Note that there are N*K intervals, where ‘N’ is the number of problem setters and ‘K’ is the maximum number of intervals in the schedule of any setter. Since each interval can be represented by only 2 integers, thus we will have at most 2*N*K integers representing intervals in which at least problem setter is working, Similarly we will have 2*N*K integers intervals in which some problem setter is not working (interval between two working intervals is a free interval for a problem setter), Thus overall we will have at max 4*N*K+2 integers representing busy or free intervals of problem setters. (We also include 0 and 10^8 ), So we can map all these integers to some unique integer between 0 to 4*N*K+2. To do this we will first create a list consisting of all these integers and then sort this list in non-decreasing order.
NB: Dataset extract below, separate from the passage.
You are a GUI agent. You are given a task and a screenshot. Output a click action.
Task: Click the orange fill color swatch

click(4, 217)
After this, we will map each of these integers to some smaller integers such that their relative magnitude will remain the same, and replace all the intervals in the schedule using these mapped values. This technique is called coordinate compression.
After coordinate compression, let say that the maximum integer in intervals is ‘M’, clearly M <= 4*N*K+2, We will then create an integer array of size ‘M’+1, let's name it busySetters, such that busySetters[t] will give a number of Problem Setters that are busy at a time ‘t’. Note ‘t’ will be a compressed value. Initially, we fill this array with 0.
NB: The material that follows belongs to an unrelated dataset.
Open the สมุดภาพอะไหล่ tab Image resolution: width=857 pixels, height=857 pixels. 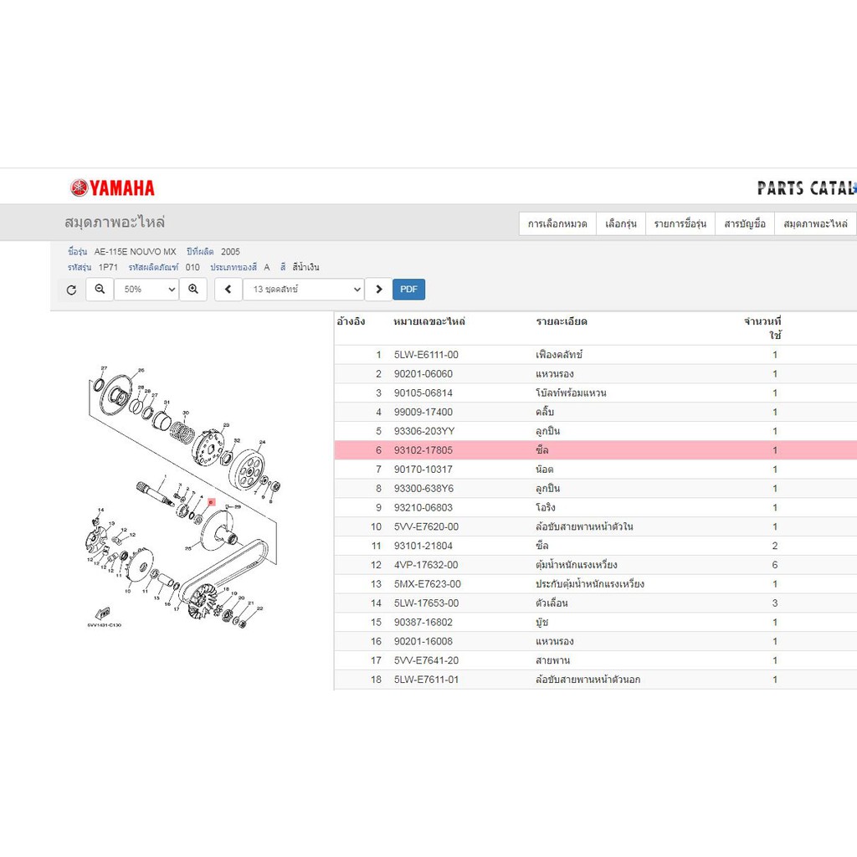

After that, we iterate over all the intervals in schedules of each of the problem setters and for each interval [x, y] we will increment all the indexes between [x, y] by ‘1’ as one more problem setter is busy at these times. We can do it efficiently by only incrementing busySetters[x] by 1 and decrement busySetters[y+1] by 1 for each interval [x, y]. The number of Problem Setters that are busy at any time ‘t’ will be the sum of first ‘t’ integers in busySetters. This technique is also known as a difference array.
Clearly, all setters are free at time ‘t’, if busySetters[t] = 0, Lastly we will combine consecutive free times in intervals.
Algorithm
- Create a list ‘coordinates’ and insert all those integers that are used to represent all the intervals (both where the problem setter is working or the problem setter is free).
- Sort the list ‘coordinates’ and remove duplicates.
- Create a HashMap and insert all integers present in array coordinates mapped with their index in the array coordinates.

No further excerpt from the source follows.